As the industrial production increased in Britain, now India was seen as the market for its products and the British started flooding the Indian markets with their goods.
How this inflow of goods affected our industries and market will be discussed in this chapter.
First of all, we must know about the textile market and its demand in the world.
Weavers Iron Smelters and Factory Owners Class 8 Video Explanation
Indian textiles and the world market
Before the British conquest over Bengal, India was the world’s largest producer of cotton textiles. The Indian cotton textile was famous for both its finest quality and its exquisite craftsmanship. Indian textiles were traded in Southeast Asia and west and central Asia. In 16th century various European companies started purchasing Indian textiles for sale in Europe. For e.g.
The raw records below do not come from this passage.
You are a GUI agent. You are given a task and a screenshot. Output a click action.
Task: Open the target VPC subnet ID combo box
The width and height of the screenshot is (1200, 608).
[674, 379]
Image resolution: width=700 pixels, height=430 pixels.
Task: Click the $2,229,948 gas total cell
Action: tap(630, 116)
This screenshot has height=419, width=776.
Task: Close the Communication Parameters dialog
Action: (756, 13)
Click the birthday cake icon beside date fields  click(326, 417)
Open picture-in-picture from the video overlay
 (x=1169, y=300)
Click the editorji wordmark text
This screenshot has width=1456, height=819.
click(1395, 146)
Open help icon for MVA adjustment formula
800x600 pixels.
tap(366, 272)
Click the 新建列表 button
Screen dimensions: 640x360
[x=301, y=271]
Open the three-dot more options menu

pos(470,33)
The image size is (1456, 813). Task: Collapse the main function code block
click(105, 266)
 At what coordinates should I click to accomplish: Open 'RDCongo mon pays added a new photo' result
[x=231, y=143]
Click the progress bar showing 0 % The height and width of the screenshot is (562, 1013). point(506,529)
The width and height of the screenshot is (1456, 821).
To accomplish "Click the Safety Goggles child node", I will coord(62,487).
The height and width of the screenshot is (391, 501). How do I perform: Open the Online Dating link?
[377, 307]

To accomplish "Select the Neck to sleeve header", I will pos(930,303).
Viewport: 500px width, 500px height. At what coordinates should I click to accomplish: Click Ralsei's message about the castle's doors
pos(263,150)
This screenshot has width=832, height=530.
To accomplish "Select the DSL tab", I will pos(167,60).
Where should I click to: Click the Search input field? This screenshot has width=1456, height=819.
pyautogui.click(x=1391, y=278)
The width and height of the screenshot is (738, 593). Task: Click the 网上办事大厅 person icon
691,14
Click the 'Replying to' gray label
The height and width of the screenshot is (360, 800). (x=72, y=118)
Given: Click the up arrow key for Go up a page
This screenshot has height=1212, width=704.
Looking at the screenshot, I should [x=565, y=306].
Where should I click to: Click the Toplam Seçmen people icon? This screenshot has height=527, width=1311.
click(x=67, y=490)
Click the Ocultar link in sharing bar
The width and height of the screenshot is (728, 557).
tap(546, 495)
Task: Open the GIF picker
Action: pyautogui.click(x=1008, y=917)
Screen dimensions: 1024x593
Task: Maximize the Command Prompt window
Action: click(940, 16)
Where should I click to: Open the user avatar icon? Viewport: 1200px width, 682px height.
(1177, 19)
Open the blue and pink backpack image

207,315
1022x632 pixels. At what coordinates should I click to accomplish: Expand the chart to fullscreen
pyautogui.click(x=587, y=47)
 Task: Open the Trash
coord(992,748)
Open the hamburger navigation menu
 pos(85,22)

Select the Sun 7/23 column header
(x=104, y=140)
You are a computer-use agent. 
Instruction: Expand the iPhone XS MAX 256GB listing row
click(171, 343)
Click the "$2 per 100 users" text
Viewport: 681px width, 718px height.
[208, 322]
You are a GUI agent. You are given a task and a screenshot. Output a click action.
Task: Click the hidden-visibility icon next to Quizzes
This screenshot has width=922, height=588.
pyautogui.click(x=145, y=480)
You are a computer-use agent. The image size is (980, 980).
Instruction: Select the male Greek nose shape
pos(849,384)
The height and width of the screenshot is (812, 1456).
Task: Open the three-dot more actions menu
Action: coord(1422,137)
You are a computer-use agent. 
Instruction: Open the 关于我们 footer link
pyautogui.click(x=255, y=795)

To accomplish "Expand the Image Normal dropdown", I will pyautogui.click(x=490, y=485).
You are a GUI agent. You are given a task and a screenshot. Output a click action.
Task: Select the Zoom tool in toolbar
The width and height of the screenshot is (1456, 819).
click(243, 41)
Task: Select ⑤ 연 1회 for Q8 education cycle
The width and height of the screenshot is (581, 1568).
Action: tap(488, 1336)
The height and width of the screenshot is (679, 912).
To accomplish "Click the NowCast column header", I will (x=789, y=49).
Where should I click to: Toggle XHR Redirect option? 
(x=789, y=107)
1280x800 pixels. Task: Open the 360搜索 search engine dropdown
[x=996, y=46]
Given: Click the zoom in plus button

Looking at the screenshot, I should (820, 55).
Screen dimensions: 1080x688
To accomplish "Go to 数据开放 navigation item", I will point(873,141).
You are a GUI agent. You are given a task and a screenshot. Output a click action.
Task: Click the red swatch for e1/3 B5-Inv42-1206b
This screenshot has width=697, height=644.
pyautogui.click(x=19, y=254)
Patola weave was woven in Surat, Ahmedabad and Patan and this type of weave was famous in Indonesia so it was highly valued there.
Even many words related to the Indian words which were used for various types of textiles are still prevalent in English and other languages. Such words tell us about our history. Let’s see.
Words tell us histories
The fine cotton cloth which was first seen by the European traders was the one which was carried by the Arab traders in Mosul, a city in present day Iraq. So they started referring it as ‘muslin’ cloth. This word earned them a lot of money.
When the Portuguese came to India for procuring spices, they landed at Calicut. The textile which they took back to Europe came to be known as “calico”, named after the place from where it was purchased.
There were many words which show the popularity of Indian textile in the western world. In 1730, the East India Company used to send order details to its representatives in Calcutta for placing demand for textile pieces. ‘Piece’ here means a cloth which was 20 yards long and 1yard wide. The orders were generally placed 2 years in advance as it was the time required to send orders to India.
So, if we take a look at the different varieties of clothes there was chintz, cossaes and bandanna. All these words are derived from Hindi words. Chintz is basically Chhint, a piece of cloth with flowery design. From 1680s the floral designs became so famous in England and Europe that the rich people, even the queen herself started wearing this Indian fabric.
Just like this, Bandanna is derived from the word Bandanna which is a colored printed scarf for the neck or head. It is basically a coloured cloth produced through a method of tying and dying.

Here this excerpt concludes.